Entre os segredos que fazem
da Amazônia um sistema único no planeta, está o fato de que a floresta mantém
úmido o ar em movimento, o que leva chuvas para as regiões interiores do
continente. Além disso, ela ajuda a formar chuvas em ar limpo, uma vez que as
árvores emitem aromas a partir dos quais se formam sementes de condensação do
vapor d'água, cuja eficiência na nucleação de nuvens resulta em chuvas fartas.
Outro segredo trazido à tona
é que a floresta amazônica não mantém o ar úmido apenas para si mesma. Ela
exporta essa umidade por meio de rios aéreos de vapor, os chamados "rios
voadores," que irrigam áreas como o Sudeste, Centro-Oeste e Sul do Brasil
e outras áreas como o Pantanal e o Chaco, além da Bolívia, Paraguai e
Argentina. "Sem os serviços da floresta, essas produtivas regiões poderiam
ter um clima inóspito, quase desértico", diz o autor.
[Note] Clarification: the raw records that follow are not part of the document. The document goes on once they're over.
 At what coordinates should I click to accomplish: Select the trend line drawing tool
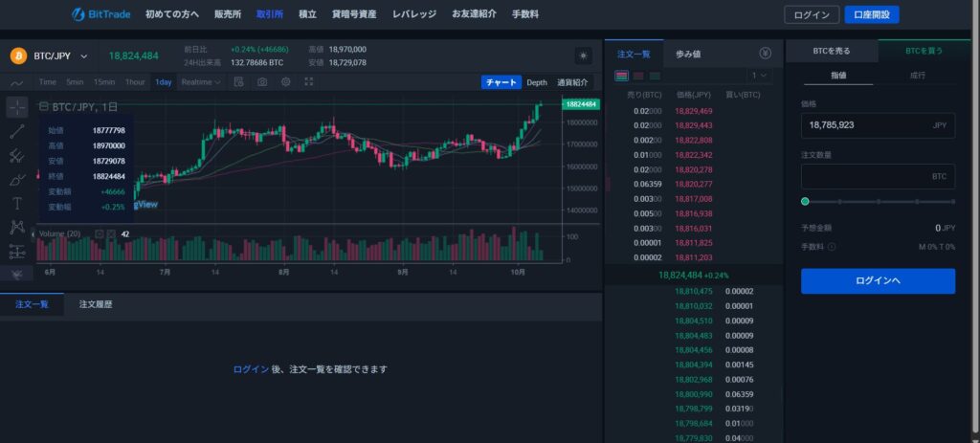(x=17, y=131)
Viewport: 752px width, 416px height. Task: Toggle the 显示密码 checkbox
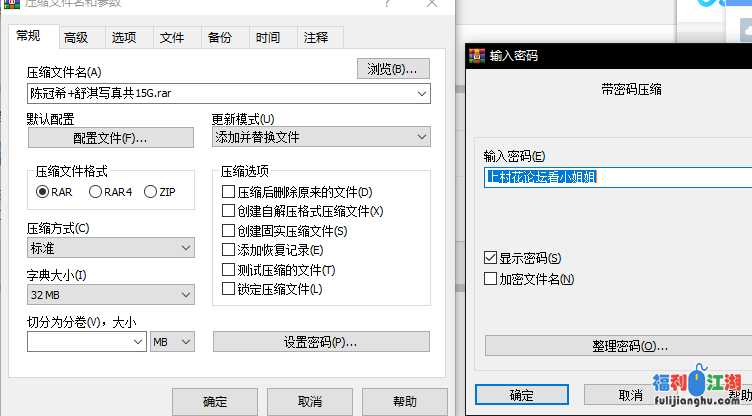(x=490, y=258)
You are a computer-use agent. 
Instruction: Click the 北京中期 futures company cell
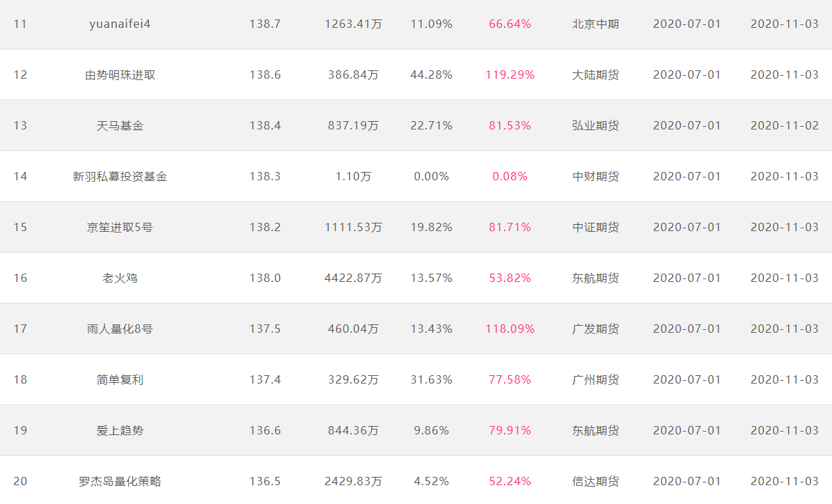click(595, 24)
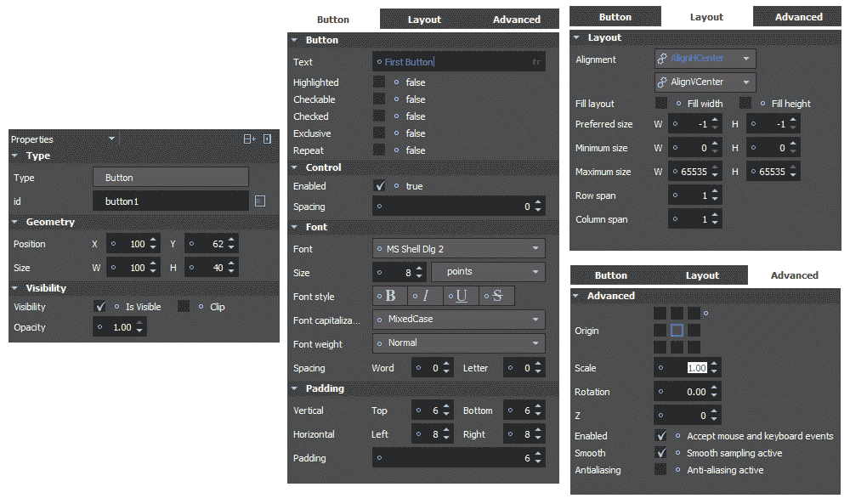Open the Font weight Normal dropdown
The image size is (850, 504).
pos(459,343)
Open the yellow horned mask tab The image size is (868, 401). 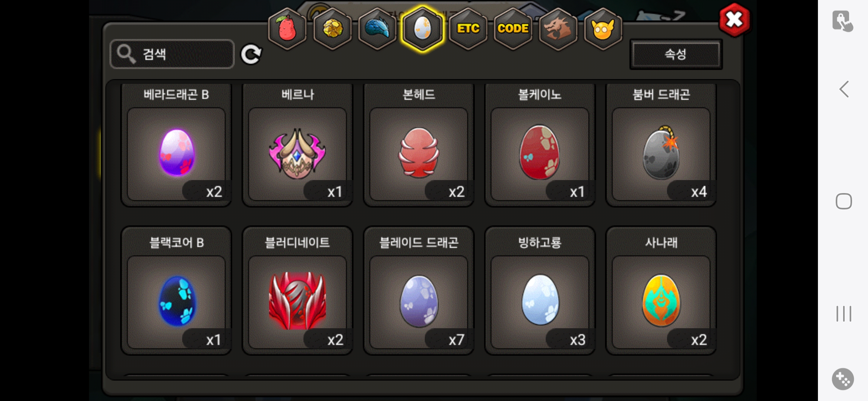click(x=603, y=29)
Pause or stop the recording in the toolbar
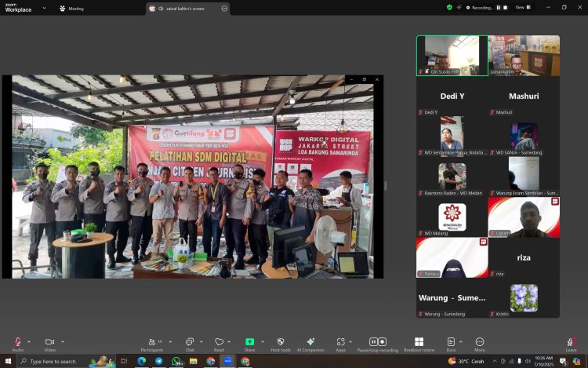The width and height of the screenshot is (588, 368). coord(378,343)
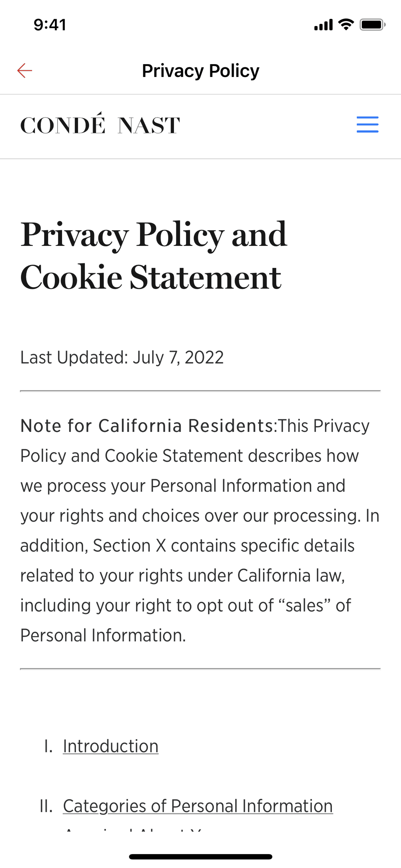Image resolution: width=401 pixels, height=868 pixels.
Task: Click the Last Updated: July 7, 2022 text
Action: (122, 357)
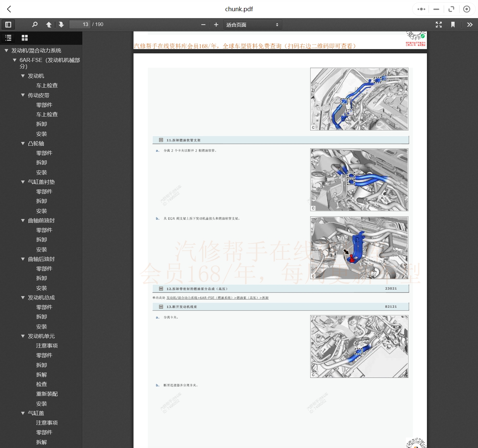
Task: Collapse the 发动机/混合动力系统 tree node
Action: 6,50
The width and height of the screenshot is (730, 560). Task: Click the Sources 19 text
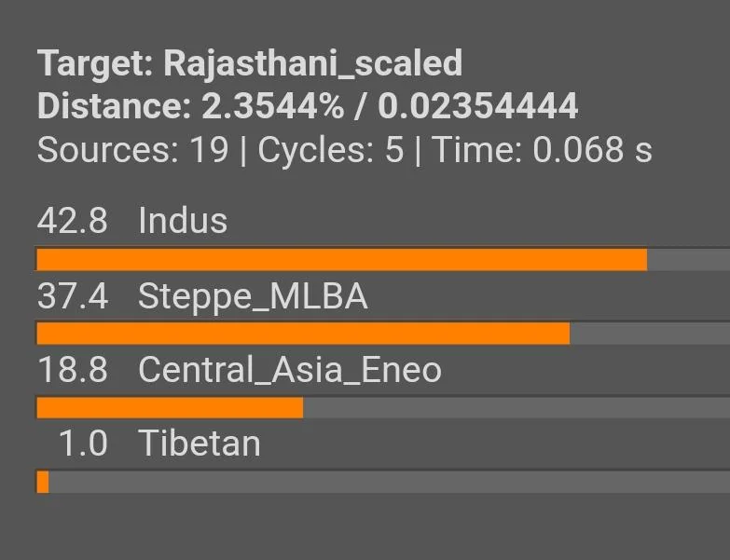point(132,150)
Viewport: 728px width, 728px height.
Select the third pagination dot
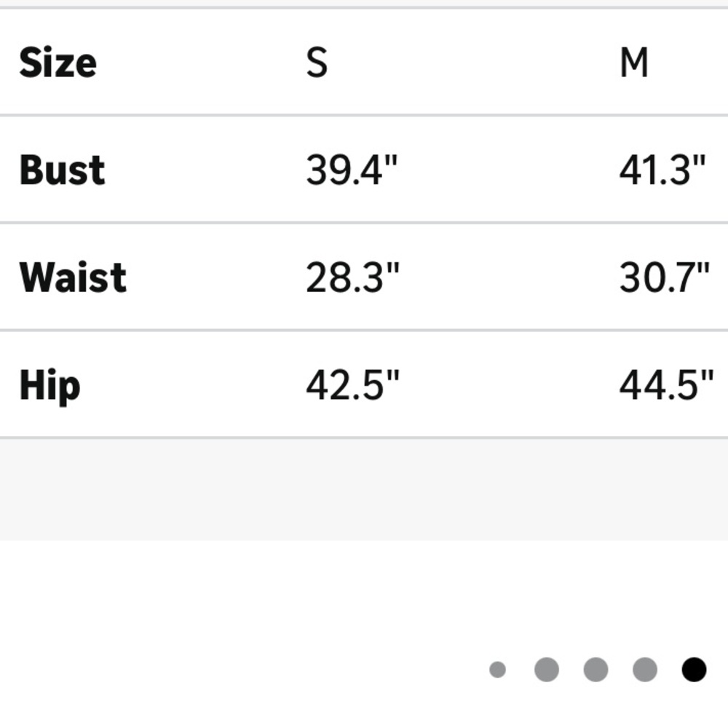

Gêisers de madeira - Segundo
Nobre, essa competência de regular o clima se dá principalmente pela capacidade
inata das árvores de transferir grandes volumes de água do solo para a
atmosfera através da transpiração. São 20 bilhões de toneladas de água
transpiradas ao dia, o equivalente a 20 trilhões de litros. Para se ter uma
ideia, o volume despejado no oceano Atlântico pelo rio Amazonas é de pouco mais
de 17 bilhões de toneladas diariamente. "As árvores funcionam como gêisers
de madeira, jorrando esse imenso volume de água vaporosa na atmosfera".
Mas o desmatamento pode
colocar todos esses atributos da floresta em risco. Diversas previsões vêm
sendo confirmadas por observações, entre elas estão a redução drástica da
transpiração, a modificação na dinâmica de nuvens e chuvas e o prolongamento da
estação seca nas zonas desmatadas.
Vários estudos sugerem que a
floresta, na sua condição original, tem grande resistência a cataclismos
climáticos. Mas quando é abatida ou debilitada por motosserras, tratores e fogo
sua imunidade é quebrada. Nos cálculos de Nobre, a ocupação da Amazônia já
destruiu no mínimo 42 bilhões de árvores, ou seja, mais de 2000 árvores por
minuto - ininterruptamente -, nos últimos 40 anos. O dano de tal devastação já
se faz sentir no clima próximo e distante da Amazônia, e os prognósticos
indicam agravamento do quadro se o desmatamento continuar e a floresta não for
restaurada.
Entre as medidas
mitigadoras, o estudo propõe "universalizar o acesso às descobertas
científicas que podem reduzir a pressão da principal causa do desmatamento: a
ignorância". E é preciso agir, recomenda o documento, que fala em um
"esforço de guerra" para reverter o quadro atual.
Para Sérgio Guimarães,
coordenador da ARA Regional, O Futuro Climático da Amazônia é uma grande
contribuição nesse sentido. "Nossa intenção ao promover essa publicação é
justamente tornar esse conhecimento acessível a diversos setores da sociedade.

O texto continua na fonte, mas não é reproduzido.